(Exercise requirements):
Return verbatim the run of lines that opens with the line holding "Find out more (344, 435)" and closes with the last line of the records.

Data to use: Begin

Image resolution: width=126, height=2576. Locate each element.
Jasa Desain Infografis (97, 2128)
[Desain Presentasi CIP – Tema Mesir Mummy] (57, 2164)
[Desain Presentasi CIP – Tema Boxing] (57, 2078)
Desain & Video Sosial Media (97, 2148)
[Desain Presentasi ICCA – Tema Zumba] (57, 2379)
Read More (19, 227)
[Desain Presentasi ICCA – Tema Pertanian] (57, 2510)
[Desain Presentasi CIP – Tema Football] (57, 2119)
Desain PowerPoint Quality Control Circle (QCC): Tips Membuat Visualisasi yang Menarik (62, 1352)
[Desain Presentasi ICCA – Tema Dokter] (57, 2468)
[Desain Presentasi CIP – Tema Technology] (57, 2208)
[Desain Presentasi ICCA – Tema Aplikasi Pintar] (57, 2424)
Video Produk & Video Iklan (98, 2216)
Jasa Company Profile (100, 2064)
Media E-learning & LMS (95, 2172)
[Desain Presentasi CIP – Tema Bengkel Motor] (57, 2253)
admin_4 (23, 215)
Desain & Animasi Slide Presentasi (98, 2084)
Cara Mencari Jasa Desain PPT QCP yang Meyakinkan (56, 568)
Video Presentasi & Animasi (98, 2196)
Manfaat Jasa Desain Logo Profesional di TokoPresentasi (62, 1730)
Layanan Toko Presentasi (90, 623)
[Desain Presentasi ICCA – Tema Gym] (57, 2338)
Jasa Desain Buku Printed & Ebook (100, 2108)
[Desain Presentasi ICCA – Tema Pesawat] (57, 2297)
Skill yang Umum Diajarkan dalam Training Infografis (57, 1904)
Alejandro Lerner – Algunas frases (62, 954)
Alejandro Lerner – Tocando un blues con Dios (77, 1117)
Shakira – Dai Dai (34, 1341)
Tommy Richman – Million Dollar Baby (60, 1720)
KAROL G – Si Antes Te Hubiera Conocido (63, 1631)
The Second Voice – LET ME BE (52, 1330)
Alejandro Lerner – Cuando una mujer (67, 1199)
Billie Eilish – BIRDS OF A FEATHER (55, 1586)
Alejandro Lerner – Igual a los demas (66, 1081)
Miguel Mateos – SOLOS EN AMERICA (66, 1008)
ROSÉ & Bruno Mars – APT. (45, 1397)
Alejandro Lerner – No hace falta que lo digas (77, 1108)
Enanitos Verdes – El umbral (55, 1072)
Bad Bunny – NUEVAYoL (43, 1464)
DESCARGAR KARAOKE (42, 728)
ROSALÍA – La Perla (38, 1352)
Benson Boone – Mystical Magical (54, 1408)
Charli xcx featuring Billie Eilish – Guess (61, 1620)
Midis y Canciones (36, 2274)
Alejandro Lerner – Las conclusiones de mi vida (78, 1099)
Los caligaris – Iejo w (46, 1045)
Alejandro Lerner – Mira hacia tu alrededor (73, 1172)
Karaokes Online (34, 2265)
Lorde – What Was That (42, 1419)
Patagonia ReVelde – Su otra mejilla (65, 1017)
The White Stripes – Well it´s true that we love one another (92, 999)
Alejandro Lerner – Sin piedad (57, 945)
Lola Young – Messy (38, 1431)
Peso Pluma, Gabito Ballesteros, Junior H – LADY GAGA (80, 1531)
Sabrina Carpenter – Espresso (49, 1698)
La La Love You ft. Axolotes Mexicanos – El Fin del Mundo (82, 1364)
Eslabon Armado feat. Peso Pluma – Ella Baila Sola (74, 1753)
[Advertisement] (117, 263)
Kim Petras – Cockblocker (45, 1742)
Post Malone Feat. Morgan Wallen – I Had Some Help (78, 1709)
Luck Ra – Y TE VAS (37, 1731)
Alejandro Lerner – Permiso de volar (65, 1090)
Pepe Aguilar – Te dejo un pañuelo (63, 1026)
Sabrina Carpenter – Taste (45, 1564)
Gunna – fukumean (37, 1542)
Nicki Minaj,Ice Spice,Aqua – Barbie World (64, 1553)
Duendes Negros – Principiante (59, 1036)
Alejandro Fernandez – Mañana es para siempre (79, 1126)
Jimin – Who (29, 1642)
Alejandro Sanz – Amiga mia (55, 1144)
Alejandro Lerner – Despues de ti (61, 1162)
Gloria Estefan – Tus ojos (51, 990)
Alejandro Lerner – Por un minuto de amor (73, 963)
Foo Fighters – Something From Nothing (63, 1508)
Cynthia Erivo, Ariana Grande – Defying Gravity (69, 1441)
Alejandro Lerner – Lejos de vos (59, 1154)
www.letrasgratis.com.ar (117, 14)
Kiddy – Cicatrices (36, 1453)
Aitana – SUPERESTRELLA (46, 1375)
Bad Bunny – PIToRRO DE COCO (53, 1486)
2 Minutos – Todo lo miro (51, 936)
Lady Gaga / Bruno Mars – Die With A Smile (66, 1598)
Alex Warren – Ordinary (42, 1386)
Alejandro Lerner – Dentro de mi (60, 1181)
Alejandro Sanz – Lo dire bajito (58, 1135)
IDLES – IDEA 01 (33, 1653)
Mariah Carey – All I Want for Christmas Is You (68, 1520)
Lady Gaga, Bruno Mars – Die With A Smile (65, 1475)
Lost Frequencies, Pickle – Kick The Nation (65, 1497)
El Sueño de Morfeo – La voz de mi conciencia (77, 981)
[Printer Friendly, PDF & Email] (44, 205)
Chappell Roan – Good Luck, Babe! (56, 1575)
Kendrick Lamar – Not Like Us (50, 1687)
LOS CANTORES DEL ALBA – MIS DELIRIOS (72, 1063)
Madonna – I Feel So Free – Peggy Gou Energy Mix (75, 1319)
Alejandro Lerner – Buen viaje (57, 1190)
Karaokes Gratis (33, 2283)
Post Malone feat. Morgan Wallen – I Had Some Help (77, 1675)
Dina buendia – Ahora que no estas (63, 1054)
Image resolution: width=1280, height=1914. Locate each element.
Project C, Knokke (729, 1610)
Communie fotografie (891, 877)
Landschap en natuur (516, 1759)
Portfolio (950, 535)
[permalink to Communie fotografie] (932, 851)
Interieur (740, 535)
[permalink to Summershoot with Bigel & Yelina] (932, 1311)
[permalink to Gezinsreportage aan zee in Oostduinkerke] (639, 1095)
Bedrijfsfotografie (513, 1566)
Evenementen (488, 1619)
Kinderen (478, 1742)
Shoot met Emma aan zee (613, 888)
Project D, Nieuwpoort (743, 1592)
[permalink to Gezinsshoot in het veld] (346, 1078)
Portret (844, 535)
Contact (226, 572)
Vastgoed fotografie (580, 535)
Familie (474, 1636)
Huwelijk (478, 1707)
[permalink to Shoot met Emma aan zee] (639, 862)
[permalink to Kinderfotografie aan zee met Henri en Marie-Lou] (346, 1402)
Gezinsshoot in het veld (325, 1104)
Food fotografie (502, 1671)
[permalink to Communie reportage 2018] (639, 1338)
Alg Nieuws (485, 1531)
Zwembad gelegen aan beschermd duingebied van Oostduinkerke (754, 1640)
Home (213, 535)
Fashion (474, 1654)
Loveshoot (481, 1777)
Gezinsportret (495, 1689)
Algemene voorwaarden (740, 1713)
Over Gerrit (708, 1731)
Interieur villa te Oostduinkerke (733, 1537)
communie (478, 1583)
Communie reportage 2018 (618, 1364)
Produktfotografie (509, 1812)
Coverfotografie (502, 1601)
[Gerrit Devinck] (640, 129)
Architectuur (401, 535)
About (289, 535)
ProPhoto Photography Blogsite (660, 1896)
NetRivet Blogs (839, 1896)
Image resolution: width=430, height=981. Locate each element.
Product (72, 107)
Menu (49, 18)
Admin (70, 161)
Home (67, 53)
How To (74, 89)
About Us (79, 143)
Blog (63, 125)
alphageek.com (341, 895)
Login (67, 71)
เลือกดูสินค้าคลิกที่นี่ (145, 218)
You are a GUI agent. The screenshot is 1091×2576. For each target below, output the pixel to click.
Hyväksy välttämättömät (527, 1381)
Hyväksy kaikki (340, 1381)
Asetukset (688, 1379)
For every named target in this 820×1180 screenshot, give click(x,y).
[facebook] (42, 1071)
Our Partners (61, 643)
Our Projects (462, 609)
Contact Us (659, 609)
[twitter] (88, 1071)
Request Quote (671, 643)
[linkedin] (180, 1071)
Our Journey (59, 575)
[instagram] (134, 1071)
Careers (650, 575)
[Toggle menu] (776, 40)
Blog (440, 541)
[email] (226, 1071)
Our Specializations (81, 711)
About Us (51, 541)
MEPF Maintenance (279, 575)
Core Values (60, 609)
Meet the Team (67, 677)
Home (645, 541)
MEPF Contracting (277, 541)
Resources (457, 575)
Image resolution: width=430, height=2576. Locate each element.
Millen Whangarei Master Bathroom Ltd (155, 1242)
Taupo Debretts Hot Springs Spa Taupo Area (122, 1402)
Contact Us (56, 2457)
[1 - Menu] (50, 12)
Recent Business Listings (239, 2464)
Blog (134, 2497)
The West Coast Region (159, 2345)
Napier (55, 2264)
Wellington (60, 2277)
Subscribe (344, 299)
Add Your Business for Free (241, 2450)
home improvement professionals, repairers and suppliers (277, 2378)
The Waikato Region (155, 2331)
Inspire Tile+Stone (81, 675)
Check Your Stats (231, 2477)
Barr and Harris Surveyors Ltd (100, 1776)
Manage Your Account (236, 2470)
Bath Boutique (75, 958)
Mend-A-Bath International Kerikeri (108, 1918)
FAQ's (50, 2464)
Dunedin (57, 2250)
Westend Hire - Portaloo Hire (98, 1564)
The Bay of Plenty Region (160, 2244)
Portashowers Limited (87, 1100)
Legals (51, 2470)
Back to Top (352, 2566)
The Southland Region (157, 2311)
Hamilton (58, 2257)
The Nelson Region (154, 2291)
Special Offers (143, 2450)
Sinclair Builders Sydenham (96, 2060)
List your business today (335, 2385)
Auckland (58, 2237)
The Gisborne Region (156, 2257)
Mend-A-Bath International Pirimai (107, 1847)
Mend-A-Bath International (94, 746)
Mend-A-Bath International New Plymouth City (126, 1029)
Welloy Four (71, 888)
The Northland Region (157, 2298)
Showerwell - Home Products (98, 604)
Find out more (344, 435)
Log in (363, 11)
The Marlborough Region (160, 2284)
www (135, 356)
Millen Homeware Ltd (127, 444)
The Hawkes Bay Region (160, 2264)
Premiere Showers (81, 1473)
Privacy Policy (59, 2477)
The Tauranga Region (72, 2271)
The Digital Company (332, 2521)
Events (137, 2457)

Data to use: End

(Solution to the exercise):
Find out more (344, 435)
Log in (363, 11)
The Marlborough Region (160, 2284)
www (135, 356)
Millen Homeware Ltd (127, 444)
The Hawkes Bay Region (160, 2264)
Premiere Showers (81, 1473)
Privacy Policy (59, 2477)
The Tauranga Region (72, 2271)
The Digital Company (332, 2521)
Events (137, 2457)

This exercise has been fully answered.